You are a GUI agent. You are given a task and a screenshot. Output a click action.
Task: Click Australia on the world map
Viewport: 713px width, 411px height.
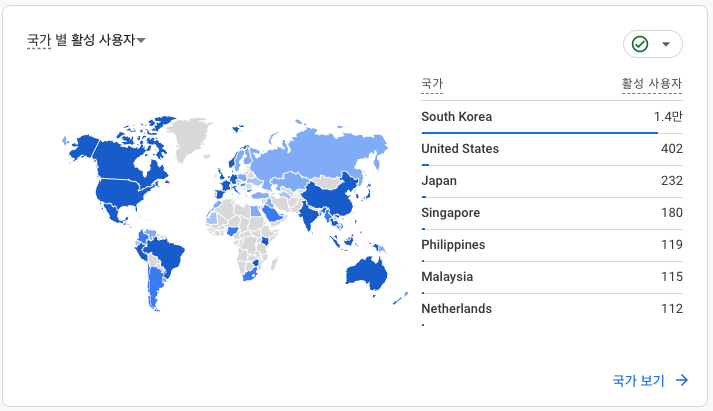coord(364,271)
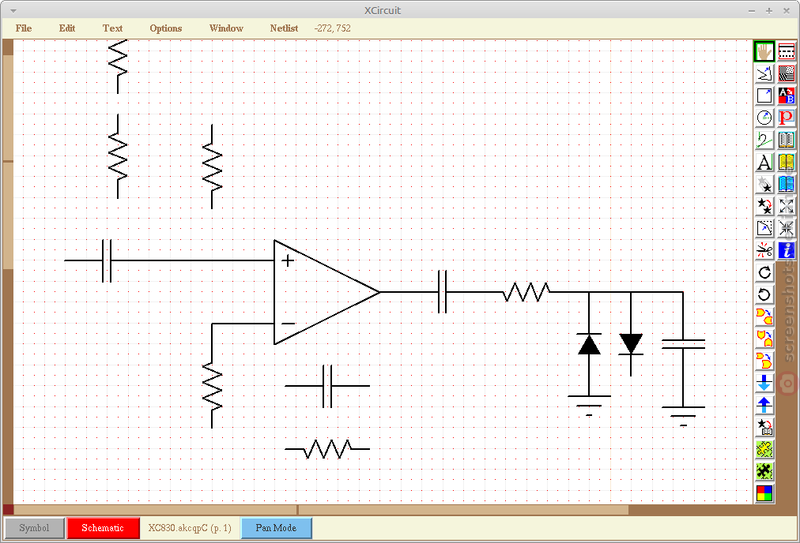Open the Netlist menu
This screenshot has width=800, height=543.
coord(284,29)
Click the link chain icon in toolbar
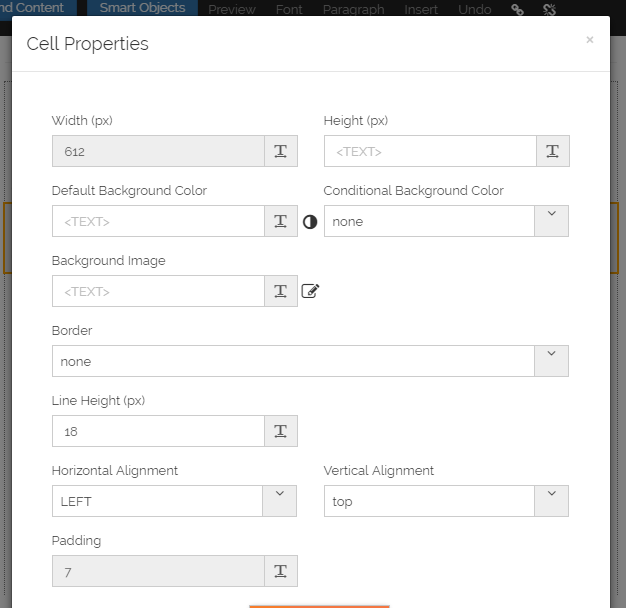626x608 pixels. point(517,9)
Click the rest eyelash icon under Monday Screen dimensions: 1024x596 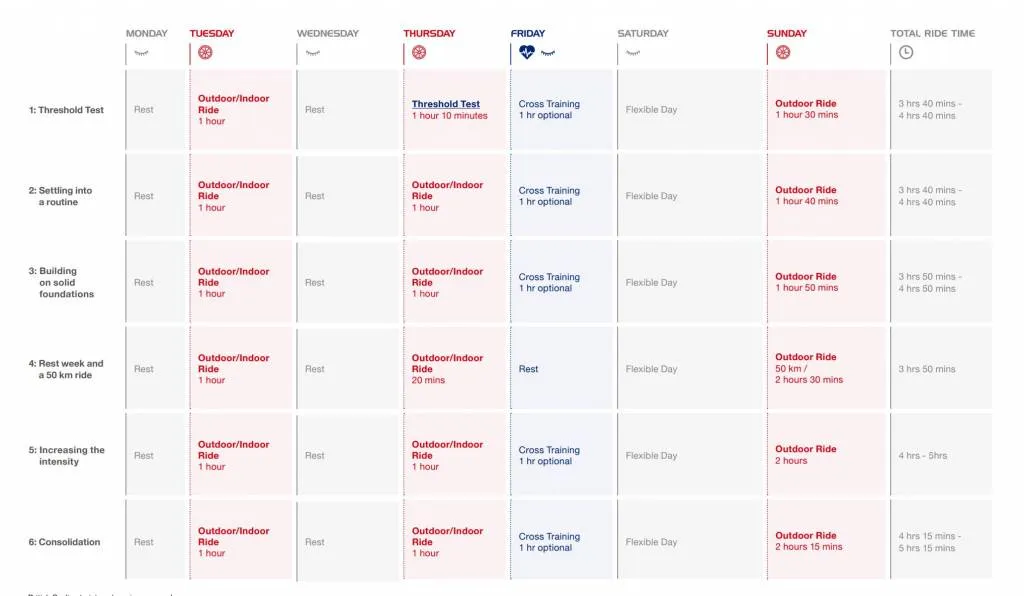tap(141, 52)
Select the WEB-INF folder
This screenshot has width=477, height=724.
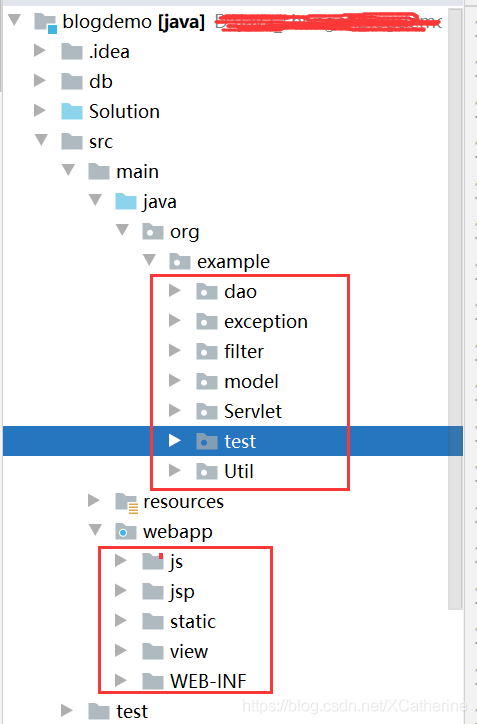208,681
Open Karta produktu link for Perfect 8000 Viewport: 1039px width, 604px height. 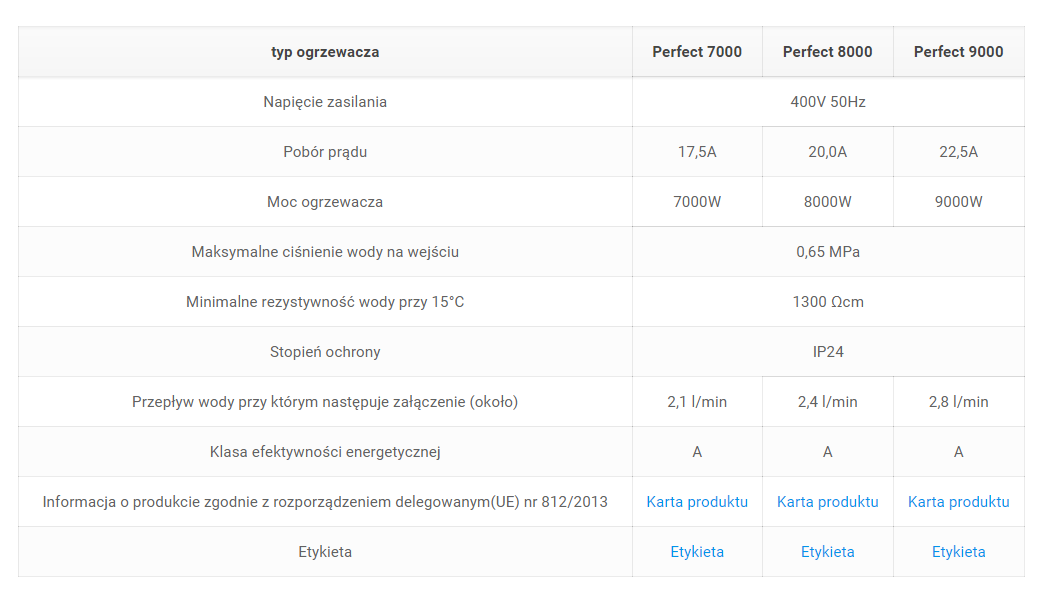(x=827, y=502)
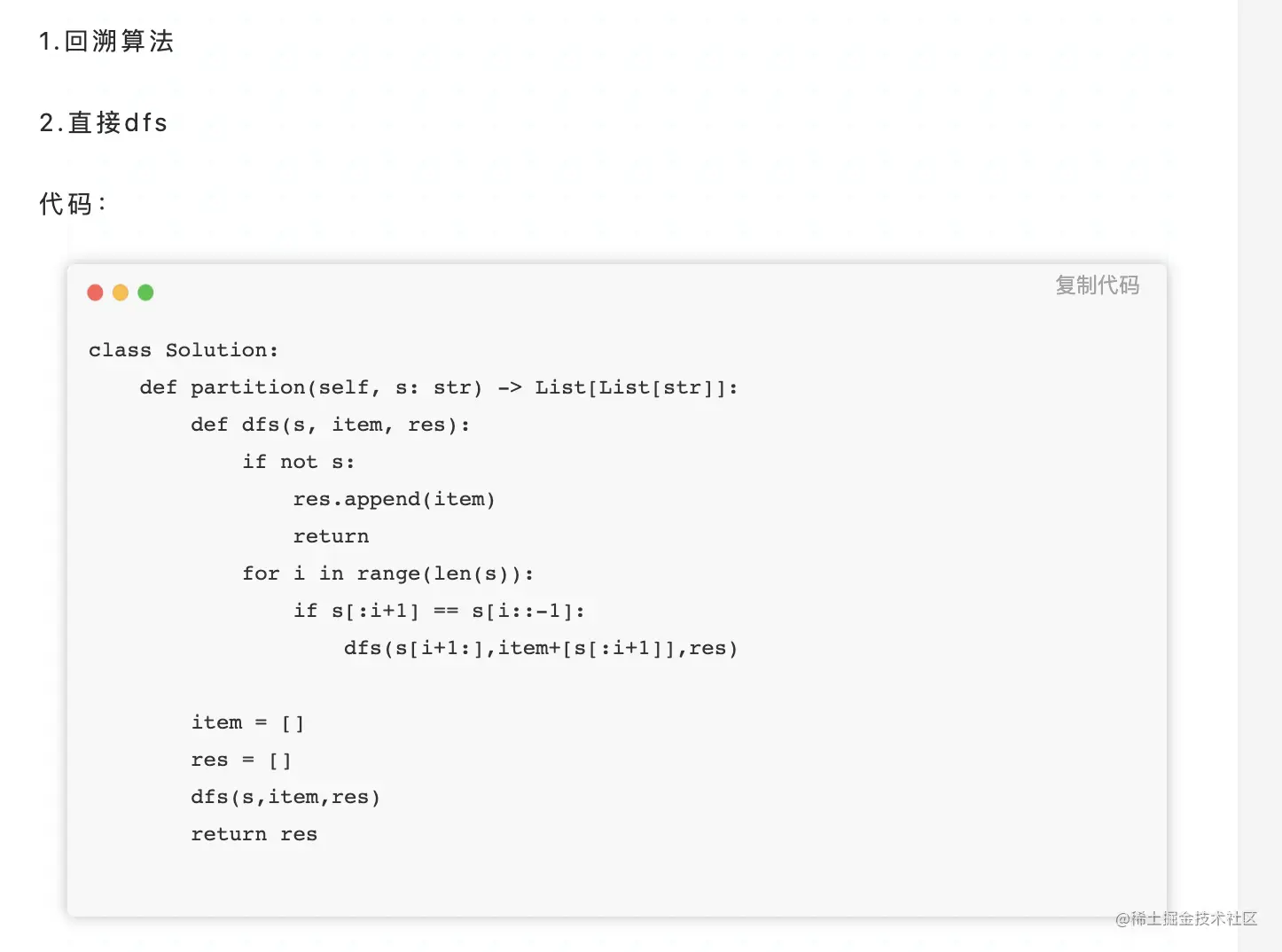Viewport: 1282px width, 952px height.
Task: Click the 'dfs(s,item,res)' call line
Action: point(285,797)
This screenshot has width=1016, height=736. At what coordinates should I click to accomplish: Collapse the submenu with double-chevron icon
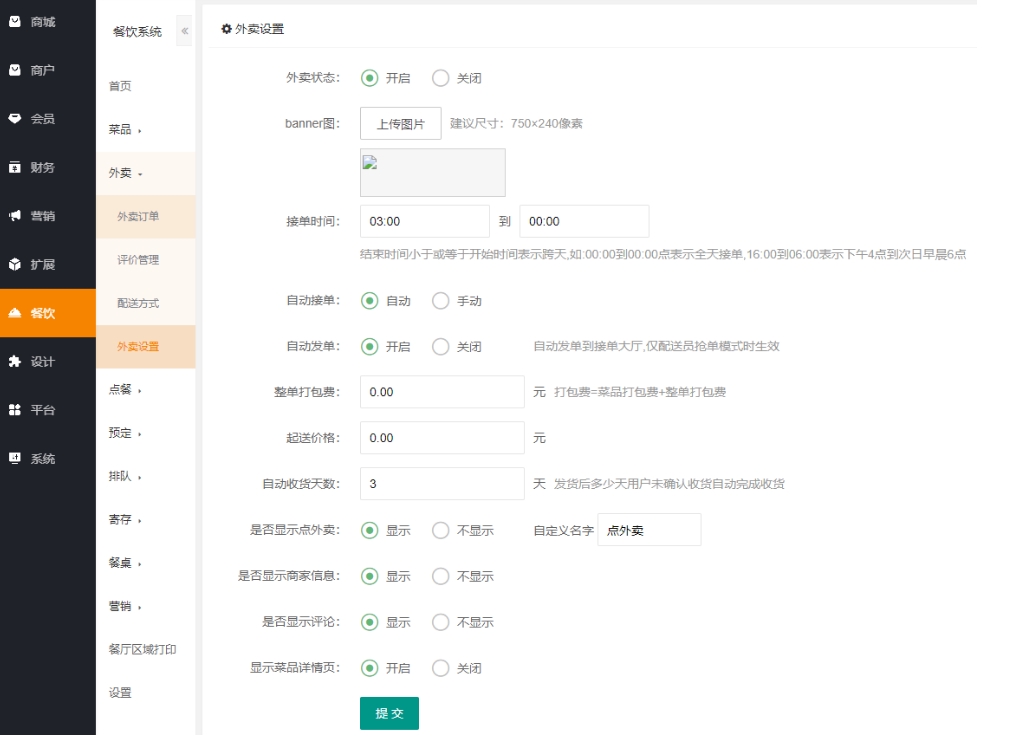click(x=184, y=31)
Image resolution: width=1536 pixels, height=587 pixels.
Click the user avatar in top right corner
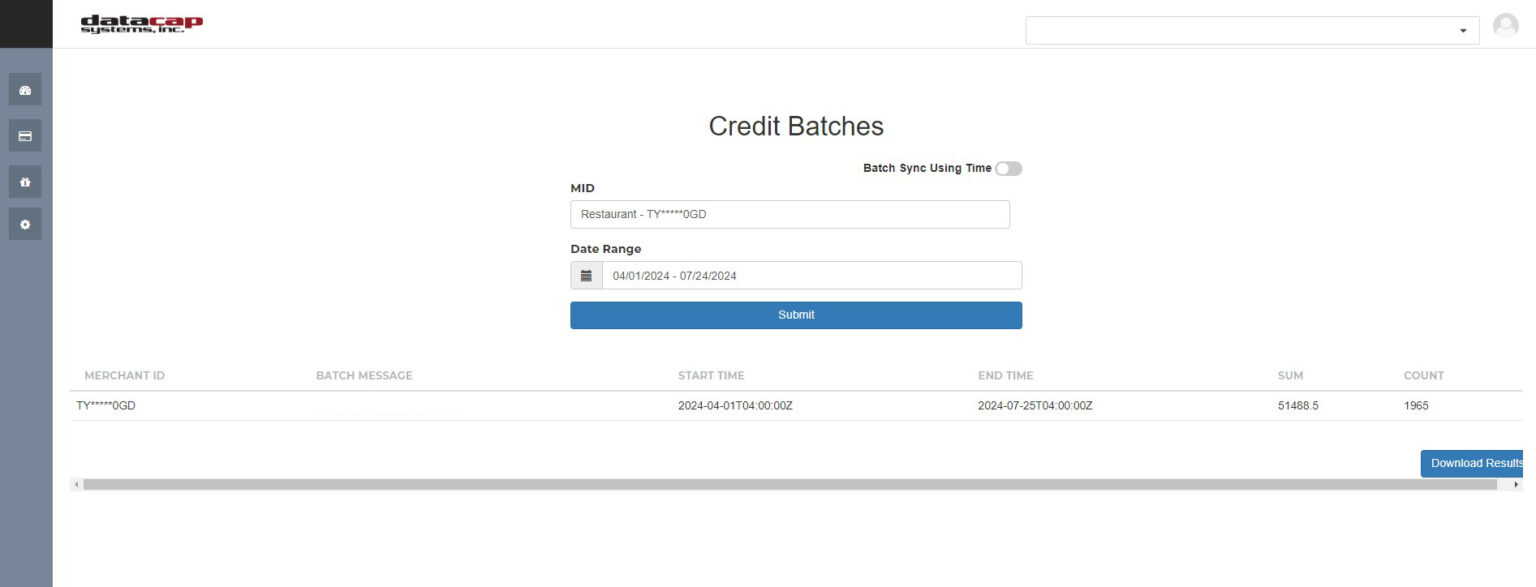click(x=1505, y=27)
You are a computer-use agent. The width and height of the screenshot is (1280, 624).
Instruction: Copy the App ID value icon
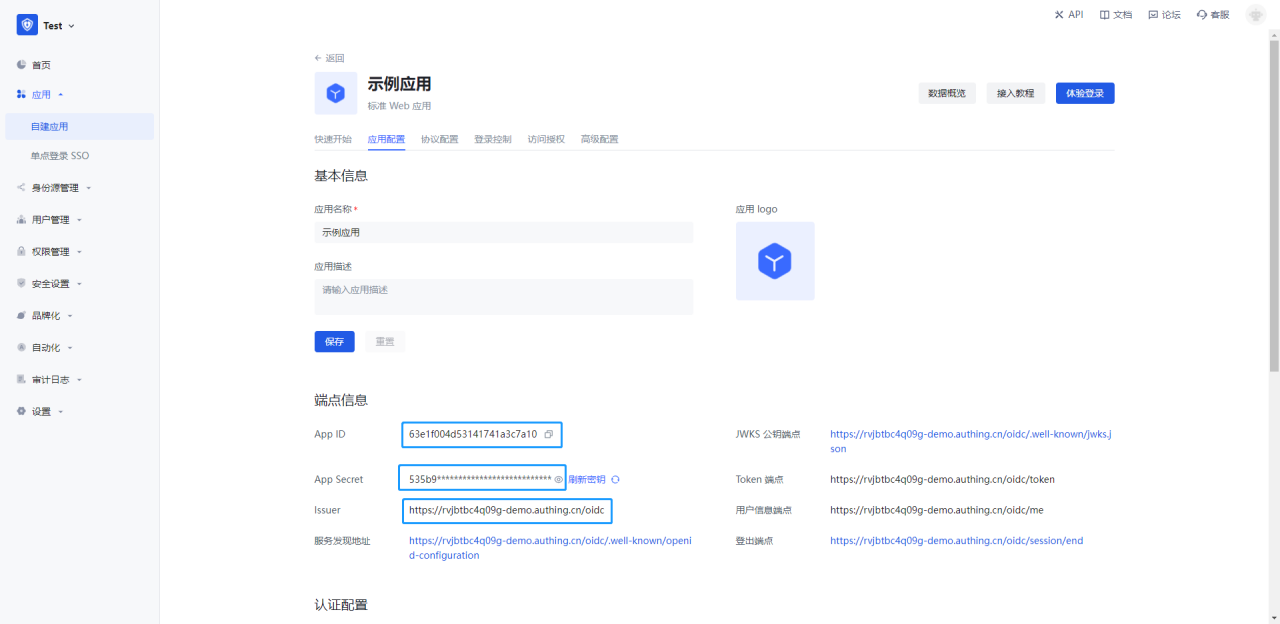point(548,434)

Task statement:
Your answer should be the lines above from the one that contains "You are a computer-use" through the last, set down exactly, with the pictures removed.

Response area:
You are a computer-use agent. The width and height of the screenshot is (1280, 624).
Instruction: Copy the App ID value icon
point(548,434)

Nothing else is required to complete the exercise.